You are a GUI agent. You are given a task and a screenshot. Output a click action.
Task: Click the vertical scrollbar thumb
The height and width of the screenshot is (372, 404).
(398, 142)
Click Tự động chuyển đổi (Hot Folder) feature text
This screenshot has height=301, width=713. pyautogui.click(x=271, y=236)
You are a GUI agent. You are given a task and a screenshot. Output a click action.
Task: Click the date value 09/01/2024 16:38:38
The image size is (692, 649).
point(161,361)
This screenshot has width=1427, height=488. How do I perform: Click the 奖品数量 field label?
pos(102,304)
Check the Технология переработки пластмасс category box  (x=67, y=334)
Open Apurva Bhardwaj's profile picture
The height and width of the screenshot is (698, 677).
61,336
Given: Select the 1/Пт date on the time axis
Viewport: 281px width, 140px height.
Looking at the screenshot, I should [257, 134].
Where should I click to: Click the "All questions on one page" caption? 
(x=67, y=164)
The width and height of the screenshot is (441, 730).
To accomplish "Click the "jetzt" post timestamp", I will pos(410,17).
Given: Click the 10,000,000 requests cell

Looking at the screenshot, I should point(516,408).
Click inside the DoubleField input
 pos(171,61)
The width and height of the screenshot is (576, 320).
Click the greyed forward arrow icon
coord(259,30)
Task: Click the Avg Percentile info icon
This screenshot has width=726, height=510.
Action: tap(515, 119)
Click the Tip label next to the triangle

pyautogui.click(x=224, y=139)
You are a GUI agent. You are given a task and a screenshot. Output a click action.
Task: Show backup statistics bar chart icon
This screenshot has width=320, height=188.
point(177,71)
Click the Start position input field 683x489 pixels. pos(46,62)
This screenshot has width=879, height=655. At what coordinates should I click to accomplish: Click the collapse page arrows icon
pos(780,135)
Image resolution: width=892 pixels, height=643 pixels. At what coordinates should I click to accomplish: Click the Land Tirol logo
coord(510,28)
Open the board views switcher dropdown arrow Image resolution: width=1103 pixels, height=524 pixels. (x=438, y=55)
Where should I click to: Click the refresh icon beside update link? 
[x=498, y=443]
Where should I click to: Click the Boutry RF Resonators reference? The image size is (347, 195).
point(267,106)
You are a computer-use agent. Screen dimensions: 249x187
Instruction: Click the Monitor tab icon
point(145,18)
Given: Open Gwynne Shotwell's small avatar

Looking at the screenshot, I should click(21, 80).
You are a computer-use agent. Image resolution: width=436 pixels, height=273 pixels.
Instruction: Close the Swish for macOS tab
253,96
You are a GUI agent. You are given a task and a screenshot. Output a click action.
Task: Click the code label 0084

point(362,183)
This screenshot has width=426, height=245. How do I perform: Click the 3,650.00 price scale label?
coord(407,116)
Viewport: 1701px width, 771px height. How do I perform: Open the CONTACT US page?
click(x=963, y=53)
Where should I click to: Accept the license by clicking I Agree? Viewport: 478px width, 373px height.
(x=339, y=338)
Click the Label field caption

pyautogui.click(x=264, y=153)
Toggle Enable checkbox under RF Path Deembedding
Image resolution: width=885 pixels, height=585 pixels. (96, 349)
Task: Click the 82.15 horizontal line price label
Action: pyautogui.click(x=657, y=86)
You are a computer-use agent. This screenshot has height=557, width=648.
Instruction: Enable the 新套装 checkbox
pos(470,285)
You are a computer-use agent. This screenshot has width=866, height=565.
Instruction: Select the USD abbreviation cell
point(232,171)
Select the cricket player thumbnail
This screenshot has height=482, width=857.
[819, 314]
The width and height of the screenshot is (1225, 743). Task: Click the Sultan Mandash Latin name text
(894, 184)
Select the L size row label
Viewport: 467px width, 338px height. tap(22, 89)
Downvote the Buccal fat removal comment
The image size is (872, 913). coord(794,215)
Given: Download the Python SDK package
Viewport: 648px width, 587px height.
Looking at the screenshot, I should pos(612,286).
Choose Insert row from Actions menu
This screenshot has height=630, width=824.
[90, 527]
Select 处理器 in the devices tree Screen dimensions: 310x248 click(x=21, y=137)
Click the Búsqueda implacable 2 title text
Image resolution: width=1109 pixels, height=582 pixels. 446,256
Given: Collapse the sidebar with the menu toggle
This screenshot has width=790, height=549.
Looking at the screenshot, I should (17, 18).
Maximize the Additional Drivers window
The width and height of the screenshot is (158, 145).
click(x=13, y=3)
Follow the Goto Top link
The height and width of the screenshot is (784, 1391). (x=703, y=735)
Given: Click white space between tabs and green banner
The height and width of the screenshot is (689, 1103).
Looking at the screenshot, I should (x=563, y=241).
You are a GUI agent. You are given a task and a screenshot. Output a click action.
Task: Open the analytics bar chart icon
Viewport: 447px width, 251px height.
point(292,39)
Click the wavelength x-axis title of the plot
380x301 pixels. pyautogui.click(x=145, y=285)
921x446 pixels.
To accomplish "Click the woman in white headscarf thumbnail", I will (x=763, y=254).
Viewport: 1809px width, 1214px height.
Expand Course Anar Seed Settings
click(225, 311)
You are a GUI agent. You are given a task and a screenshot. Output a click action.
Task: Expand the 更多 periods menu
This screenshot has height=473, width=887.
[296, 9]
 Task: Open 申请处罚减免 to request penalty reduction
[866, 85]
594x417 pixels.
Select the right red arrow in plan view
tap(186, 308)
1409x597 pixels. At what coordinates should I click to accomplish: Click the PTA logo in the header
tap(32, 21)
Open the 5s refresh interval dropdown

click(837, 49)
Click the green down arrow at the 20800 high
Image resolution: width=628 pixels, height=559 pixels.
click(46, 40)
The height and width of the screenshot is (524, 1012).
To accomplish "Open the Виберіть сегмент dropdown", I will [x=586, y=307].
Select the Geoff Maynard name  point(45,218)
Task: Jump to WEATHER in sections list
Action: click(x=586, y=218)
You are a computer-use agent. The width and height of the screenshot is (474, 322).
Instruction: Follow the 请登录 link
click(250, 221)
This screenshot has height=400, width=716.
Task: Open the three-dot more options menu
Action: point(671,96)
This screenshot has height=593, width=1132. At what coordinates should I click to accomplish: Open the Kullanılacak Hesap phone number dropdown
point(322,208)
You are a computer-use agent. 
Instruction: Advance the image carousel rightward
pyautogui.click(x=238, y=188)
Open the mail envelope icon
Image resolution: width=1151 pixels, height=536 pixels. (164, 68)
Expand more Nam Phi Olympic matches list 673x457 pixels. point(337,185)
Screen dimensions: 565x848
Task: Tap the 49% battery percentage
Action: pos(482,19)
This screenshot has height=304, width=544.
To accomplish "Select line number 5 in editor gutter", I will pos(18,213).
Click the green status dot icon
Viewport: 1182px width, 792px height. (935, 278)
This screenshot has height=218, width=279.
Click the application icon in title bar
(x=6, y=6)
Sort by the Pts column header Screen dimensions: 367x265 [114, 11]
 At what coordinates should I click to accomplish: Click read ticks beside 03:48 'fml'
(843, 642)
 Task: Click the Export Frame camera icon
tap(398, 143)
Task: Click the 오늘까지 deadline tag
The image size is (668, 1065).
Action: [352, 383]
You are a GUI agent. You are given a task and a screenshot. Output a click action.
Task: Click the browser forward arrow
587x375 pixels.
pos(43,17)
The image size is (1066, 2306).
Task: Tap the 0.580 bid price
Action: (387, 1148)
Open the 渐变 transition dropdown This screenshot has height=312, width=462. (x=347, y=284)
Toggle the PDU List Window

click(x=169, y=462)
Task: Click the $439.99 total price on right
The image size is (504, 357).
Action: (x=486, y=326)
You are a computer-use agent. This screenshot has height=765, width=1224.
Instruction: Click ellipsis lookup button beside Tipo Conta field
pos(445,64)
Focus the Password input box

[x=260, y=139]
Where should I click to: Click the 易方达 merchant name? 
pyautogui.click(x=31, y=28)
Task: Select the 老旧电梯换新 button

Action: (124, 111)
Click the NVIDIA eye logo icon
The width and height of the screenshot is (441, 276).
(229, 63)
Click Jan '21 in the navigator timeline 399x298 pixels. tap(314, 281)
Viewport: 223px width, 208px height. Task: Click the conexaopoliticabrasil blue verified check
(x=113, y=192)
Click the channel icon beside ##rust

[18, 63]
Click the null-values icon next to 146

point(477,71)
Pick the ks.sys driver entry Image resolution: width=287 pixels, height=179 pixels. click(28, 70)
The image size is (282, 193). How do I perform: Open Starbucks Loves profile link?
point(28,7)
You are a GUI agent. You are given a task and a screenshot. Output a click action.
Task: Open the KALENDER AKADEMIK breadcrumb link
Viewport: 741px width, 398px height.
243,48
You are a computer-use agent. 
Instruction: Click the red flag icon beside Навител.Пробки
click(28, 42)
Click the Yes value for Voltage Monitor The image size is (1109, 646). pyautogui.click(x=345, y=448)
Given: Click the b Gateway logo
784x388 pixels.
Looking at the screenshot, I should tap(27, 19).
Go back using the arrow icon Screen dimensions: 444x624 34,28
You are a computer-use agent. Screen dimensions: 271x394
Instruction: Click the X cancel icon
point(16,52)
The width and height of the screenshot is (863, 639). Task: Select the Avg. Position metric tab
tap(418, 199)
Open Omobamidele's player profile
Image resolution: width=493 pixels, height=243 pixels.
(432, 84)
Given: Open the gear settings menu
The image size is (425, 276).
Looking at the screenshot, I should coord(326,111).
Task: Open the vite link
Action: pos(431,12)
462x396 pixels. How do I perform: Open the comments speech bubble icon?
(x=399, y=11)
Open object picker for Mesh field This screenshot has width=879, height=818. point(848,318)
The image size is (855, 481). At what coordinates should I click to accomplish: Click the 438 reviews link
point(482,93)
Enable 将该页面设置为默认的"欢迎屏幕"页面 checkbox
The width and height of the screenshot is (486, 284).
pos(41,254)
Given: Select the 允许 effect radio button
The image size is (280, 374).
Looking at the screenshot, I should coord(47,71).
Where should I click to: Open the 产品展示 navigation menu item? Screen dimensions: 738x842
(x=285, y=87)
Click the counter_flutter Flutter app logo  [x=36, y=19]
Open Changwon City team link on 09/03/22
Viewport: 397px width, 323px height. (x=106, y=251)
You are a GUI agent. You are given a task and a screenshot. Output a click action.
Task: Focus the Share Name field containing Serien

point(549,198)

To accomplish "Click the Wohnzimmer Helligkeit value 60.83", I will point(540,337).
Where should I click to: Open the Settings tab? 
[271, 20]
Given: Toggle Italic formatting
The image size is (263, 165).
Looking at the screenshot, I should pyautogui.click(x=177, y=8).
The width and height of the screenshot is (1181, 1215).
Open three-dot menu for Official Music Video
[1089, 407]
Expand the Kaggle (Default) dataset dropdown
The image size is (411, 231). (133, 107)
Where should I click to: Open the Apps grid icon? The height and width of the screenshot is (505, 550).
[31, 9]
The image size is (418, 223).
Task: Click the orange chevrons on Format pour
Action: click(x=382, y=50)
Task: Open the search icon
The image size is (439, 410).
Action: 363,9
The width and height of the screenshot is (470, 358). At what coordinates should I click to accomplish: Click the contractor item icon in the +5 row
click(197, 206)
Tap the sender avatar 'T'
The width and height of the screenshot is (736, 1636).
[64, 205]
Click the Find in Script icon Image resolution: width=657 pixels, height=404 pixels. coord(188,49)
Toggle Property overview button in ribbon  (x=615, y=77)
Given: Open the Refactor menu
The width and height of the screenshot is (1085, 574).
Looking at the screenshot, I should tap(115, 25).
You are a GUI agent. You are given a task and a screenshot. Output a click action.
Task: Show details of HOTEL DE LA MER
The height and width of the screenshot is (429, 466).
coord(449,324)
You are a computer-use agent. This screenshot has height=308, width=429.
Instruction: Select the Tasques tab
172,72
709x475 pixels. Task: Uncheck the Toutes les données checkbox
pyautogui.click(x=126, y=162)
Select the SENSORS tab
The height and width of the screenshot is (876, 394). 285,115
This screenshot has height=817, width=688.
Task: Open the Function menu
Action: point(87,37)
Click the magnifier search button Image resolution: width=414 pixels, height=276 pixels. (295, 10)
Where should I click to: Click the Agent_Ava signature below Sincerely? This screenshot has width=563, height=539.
:::
* _EXERCISE_: The lines from the beginning of the records through the line containing "Task: Click the Avg Percentile info icon" should be reproduced exactly. Include nothing else.

* _ANSWER_:
You are a GUI agent. You are given a task and a screenshot. Output a click action.
Task: Click the vertical scrollbar thumb
The height and width of the screenshot is (372, 404).
(398, 142)
Click Tự động chuyển đổi (Hot Folder) feature text
This screenshot has height=301, width=713. pyautogui.click(x=271, y=236)
You are a GUI agent. You are given a task and a screenshot. Output a click action.
Task: Click the date value 09/01/2024 16:38:38
The image size is (692, 649).
point(161,361)
This screenshot has width=1427, height=488. How do I perform: Click the 奖品数量 field label?
pos(102,304)
Check the Технология переработки пластмасс category box  (x=67, y=334)
Open Apurva Bhardwaj's profile picture
The height and width of the screenshot is (698, 677).
61,336
Given: Select the 1/Пт date on the time axis
Viewport: 281px width, 140px height.
Looking at the screenshot, I should [257, 134].
Where should I click to: Click the "All questions on one page" caption? 
(x=67, y=164)
The width and height of the screenshot is (441, 730).
To accomplish "Click the "jetzt" post timestamp", I will pos(410,17).
Given: Click the 10,000,000 requests cell

Looking at the screenshot, I should point(516,408).
Click inside the DoubleField input
 pos(171,61)
The width and height of the screenshot is (576, 320).
Click the greyed forward arrow icon
coord(259,30)
Task: Click the Avg Percentile info icon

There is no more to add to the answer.